Hire Learning

What The Doctor Ordered

Willie Fleischacker worked her way up the corporate ladder as a staffing coordinator in the health-care industry, yet felt something was missing in her career. "I've brought a lot of services to the communities I've worked in and made a lot of money for other people. I've always wanted to be able to [do this work] and say [the business] is mine," says Fleischacker, who owns two NurseFinders franchises in Des Moines and Davenport, Iowa, and plans to open two more locations in the state in 2000 and 2001.

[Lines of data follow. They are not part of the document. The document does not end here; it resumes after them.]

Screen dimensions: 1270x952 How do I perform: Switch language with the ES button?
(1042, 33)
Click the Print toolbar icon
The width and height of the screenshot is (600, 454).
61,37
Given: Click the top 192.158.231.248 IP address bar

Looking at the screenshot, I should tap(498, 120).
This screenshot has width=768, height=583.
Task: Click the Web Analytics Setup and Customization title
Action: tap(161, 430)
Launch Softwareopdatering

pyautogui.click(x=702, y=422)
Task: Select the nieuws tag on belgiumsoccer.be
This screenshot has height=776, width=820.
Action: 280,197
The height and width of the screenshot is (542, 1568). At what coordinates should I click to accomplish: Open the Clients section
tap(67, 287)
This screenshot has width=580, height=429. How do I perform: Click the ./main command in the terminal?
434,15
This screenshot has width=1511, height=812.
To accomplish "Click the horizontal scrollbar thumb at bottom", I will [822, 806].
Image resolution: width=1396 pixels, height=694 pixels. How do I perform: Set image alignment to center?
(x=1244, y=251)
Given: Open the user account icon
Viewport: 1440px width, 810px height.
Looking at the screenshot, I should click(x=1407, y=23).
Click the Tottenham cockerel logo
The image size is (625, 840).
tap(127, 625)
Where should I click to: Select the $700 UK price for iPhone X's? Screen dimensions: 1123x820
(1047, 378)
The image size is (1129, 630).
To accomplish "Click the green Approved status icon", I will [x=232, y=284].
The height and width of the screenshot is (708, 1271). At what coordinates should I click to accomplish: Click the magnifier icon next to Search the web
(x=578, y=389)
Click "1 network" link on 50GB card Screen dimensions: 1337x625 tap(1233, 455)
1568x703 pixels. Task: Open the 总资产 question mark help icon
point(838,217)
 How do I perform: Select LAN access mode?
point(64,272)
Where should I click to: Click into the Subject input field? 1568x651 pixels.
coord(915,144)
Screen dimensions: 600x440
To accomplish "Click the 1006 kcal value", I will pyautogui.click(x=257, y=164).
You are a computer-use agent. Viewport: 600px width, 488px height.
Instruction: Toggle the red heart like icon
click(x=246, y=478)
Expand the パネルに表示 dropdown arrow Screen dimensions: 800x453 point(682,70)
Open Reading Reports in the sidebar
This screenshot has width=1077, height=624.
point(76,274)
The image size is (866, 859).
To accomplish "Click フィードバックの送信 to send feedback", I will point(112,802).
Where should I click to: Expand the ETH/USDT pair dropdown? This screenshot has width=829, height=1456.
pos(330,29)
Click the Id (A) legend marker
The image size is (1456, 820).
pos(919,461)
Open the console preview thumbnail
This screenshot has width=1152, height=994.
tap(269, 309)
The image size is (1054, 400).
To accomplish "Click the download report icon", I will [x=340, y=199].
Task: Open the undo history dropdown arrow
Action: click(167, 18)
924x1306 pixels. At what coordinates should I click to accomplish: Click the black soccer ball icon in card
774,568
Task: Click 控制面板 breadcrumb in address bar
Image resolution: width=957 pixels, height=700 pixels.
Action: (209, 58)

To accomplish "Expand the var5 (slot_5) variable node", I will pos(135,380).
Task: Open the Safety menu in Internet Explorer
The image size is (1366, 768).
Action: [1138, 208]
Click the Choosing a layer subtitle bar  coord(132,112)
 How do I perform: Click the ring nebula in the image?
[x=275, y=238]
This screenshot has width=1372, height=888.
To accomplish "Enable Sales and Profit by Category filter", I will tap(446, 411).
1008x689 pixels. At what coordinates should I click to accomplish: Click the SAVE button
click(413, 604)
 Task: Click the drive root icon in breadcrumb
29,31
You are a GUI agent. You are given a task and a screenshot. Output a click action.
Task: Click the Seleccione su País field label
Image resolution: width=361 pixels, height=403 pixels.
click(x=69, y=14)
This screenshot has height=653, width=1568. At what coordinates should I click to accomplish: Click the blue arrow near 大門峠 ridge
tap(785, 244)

Fleischacker originally joined her Des Moines NurseFinders office as an employee, but soon realized she wanted the then-company-owned location for herself. She purchased it in 1996, and has quickly grown her business into a $3 million enterprise with 11 office employees and 125 to 150 field caregivers on assignment.

Like most staffing business owners, Fleischacker divides much of her time between recruiting clients and employees, leaving much of the back-office paperwork, including payroll and billing receivables to the Arlington, Texas-based franchisor. "The receivables are funded by the company, so it's kind of like [having] a built-in banker," she says.

A franchisor backing you on the receivables end is, in fact, one of the major benefits of joining a staffing franchise. "When you're looking at specialized services, you're looking at very healthy pay rates, and it does become a cash-flow issue. Most staffing services bill [clients] on a monthly basis, but you pay [employees] on a weekly basis," explains Steinberg. "The franchisor makes sure you don't overheat and get into a bad cash-flow position."